In bulletins sent five minutes apart Tuesday morning, however, the Met Council announced an agreement with the City of Minneapolis on routing the LRT through the city’s leafy lakes district and then issued a regional transit equity plan draft to improve bus service and shelters in low-income minority neighborhoods. The specifics:
- The Southwest LRT will tunnel under freight railroad tracks south of the Cedar Lake-Lake of the Isles water channel, but remain above ground north of it. With elimination of the planned northern tunnel, an LRT station will be restored at 21st Street, allowing more bus connections to the light rail.
- At the city’s request, the project will include more noise mitigation, landscape restoration and pedestrian access improvements along the lakes-area Kenilworth corridor. The net fiscal effect of all the changes is a $30 million reduction in the project’s budget, to $1.65 billion.
- Meanwhile, in another concession to Kenilworth residents’ worries, the parties agreed to work to ensure continued public ownership of the corridor’s freight tracks by the Hennepin County Railroad Authority. When the authority bought the railroad land decades ago, it planned eventually to move the tracks to St. Louis Park to make way for urban transit. But SLP blocked that option, leading to controversy and costly tunneling plans. Public ownership, officials believe, will help prevent the freight trains from increasing in frequency or carrying more hazardous cargo through the corridor.
- On transit equity, the Met Council pledged over the next 15 years to strengthen LRT and arterial bus rapid transit services to “racially concentrated areas of poverty and job centers throughout the region.”
- In addition, by the end of next year, 150 bus stops “focused on areas of racially concentrated poverty” will get bus shelters for the first time or replacement of old ones. Eric Roper reported in the Star Tribune on Monday that Metro Transit’s system of bus shelters is poorly aligned with passenger volumes.
The equity plan came in response to protests raised by the People’s Transit Coalition, which was spearheaded in north Minneapolis by Minnesota Neighborhoods Organizing for Change and U.S. Rep. Keith Ellison.
In a news release, Haigh thanked Ellison and the coalition “for highlighting the need for transit equity around Southwest LRT.” The release also noted that nearly 40 percent of the council’s Metro Transit riders board in disadvantaged minority areas, and said a 2011 study showed that buses serving minority communities were slightly newer than the system average. New-generation buses emit 90 percent less pollution and are 85 percent more reliable than older models from the late 1990s, the release added.
Both the LRT agreement and the transit equity plan face a gauntlet of public hearings and official approvals before they are finalized over the coming months. But each one followed negotiations with aggrieved parties — mediated by a retired judge in the former case — and should enjoy relatively clear sailing. One remaining obstacle for the LRT plan could be a lawsuit from residents nearby and north of the water channel.

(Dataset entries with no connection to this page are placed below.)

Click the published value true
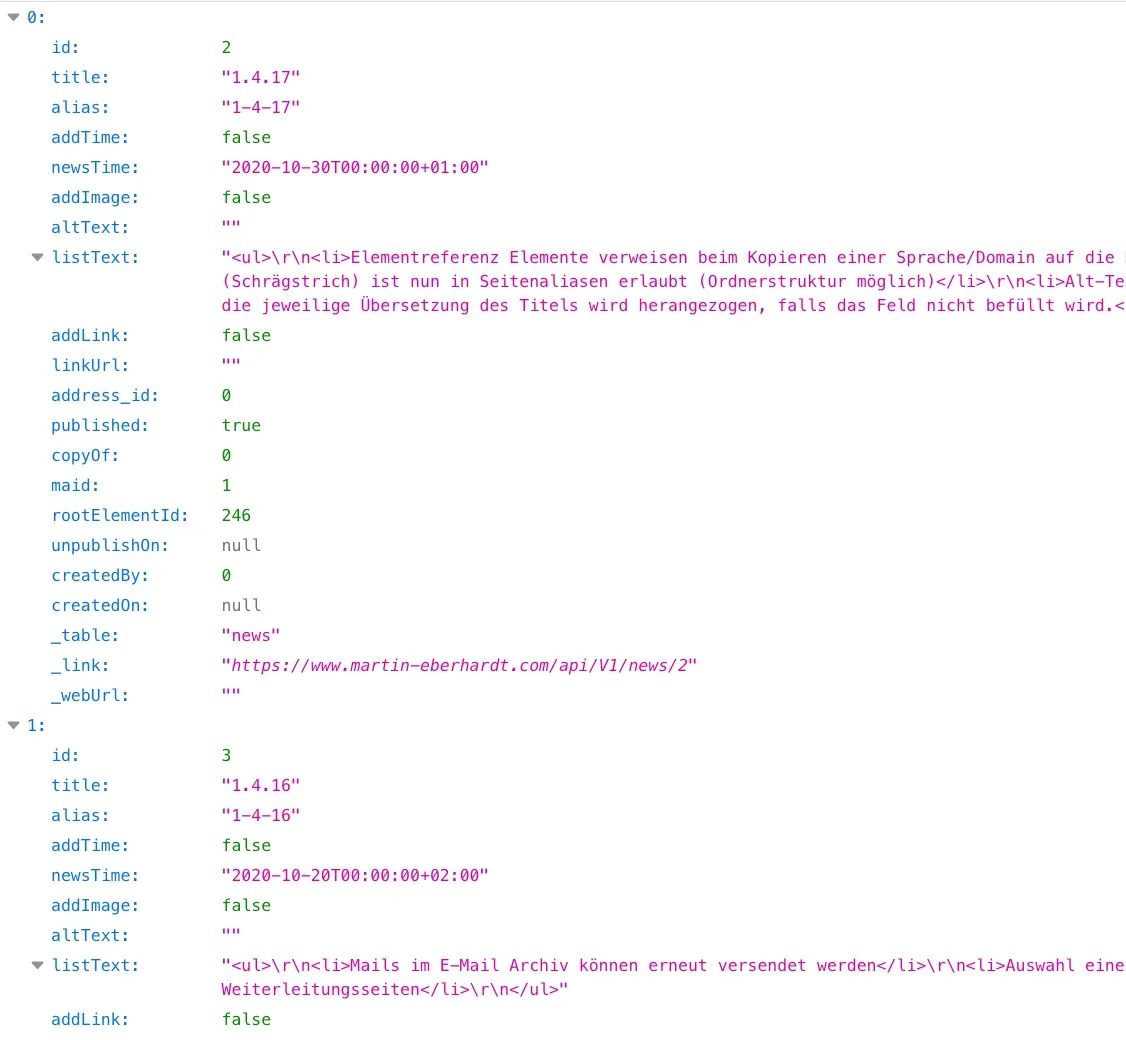Image resolution: width=1126 pixels, height=1040 pixels. [x=241, y=425]
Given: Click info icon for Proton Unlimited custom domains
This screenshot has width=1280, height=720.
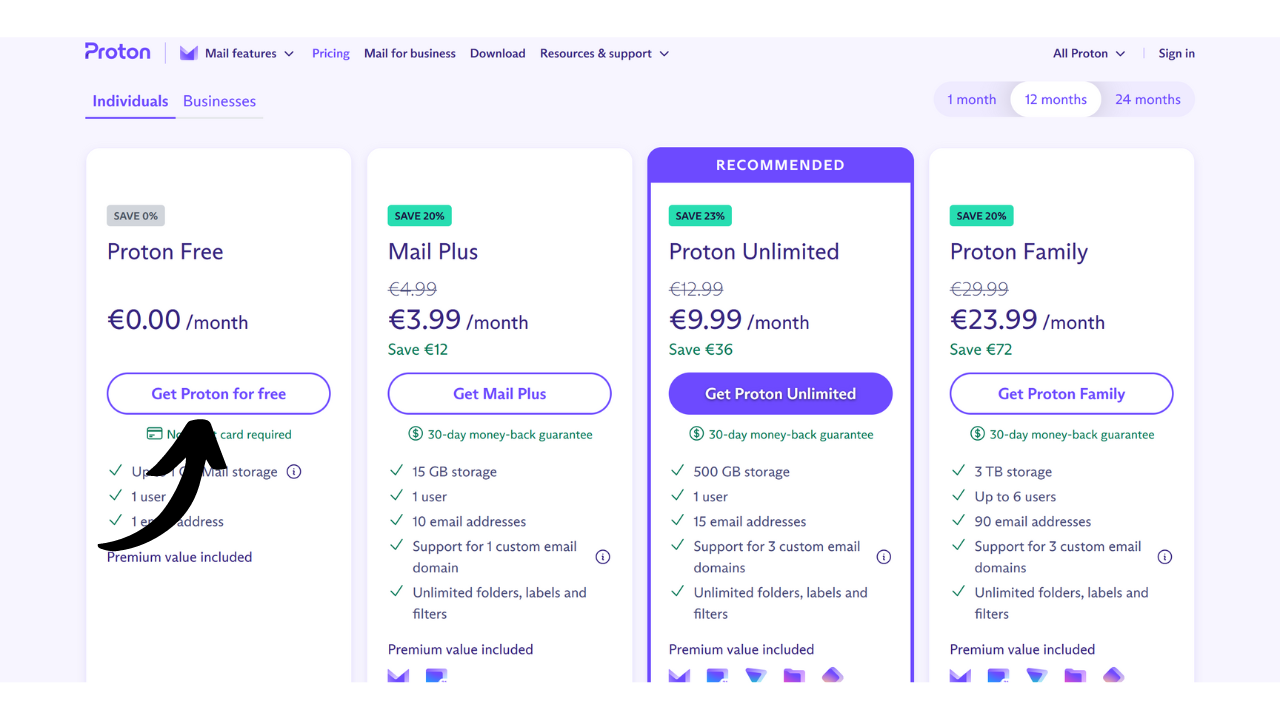Looking at the screenshot, I should pos(884,557).
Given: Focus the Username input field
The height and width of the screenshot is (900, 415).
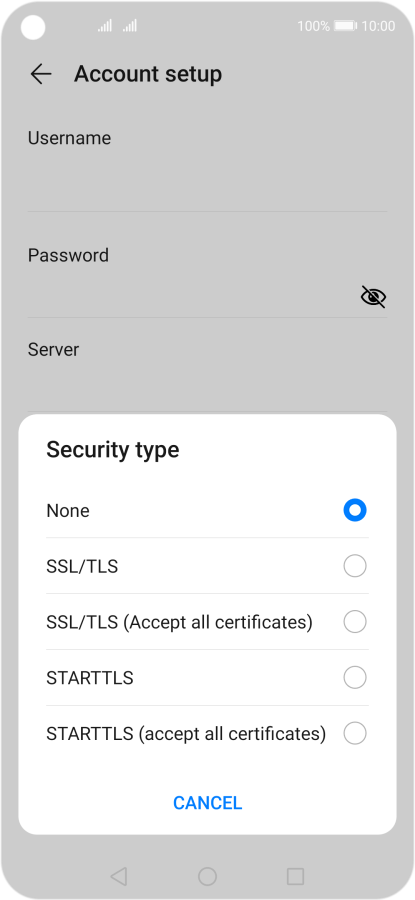Looking at the screenshot, I should [x=207, y=183].
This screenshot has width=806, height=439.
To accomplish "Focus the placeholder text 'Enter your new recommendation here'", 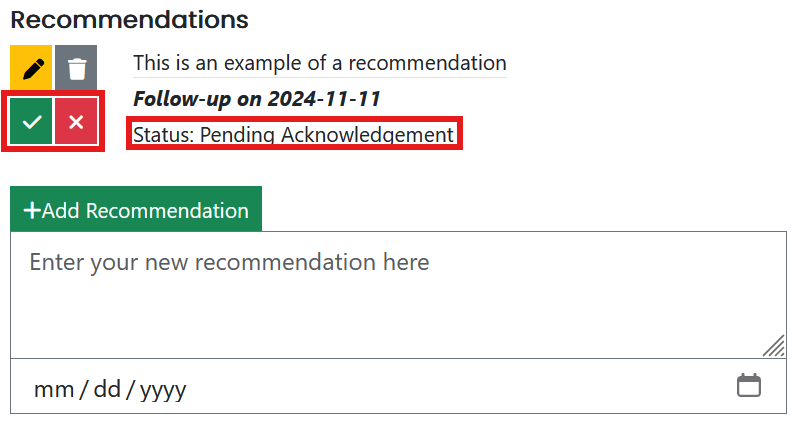I will (229, 263).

Let’s hope it doesn’t come to that. As Minneapolis Mayor Betsy Hodges, who had previously withheld support for the LRT route, said: “Given the constraints we face, this is the most responsible way to get the project built. I expect that and understand why residents along the Kenilworth corridor will be disappointed, but the greater good demands that we seek a path for Southwest LRT to move forward.”
City Council Member Elizabeth Glidden added: “Southwest Light Rail is a critical part of our regional transit system that connects people to economic opportunity [and serves as] a transit spine from which we can maximize access and connections for residents by bus, car, bicycle, walking and streetcar.”
And that’s for everybody, rich and poor, living near the light rail or not. So it’s good that input was heeded from a similarly wide spectrum of society on the way to this hoped-for Peace in the Valley.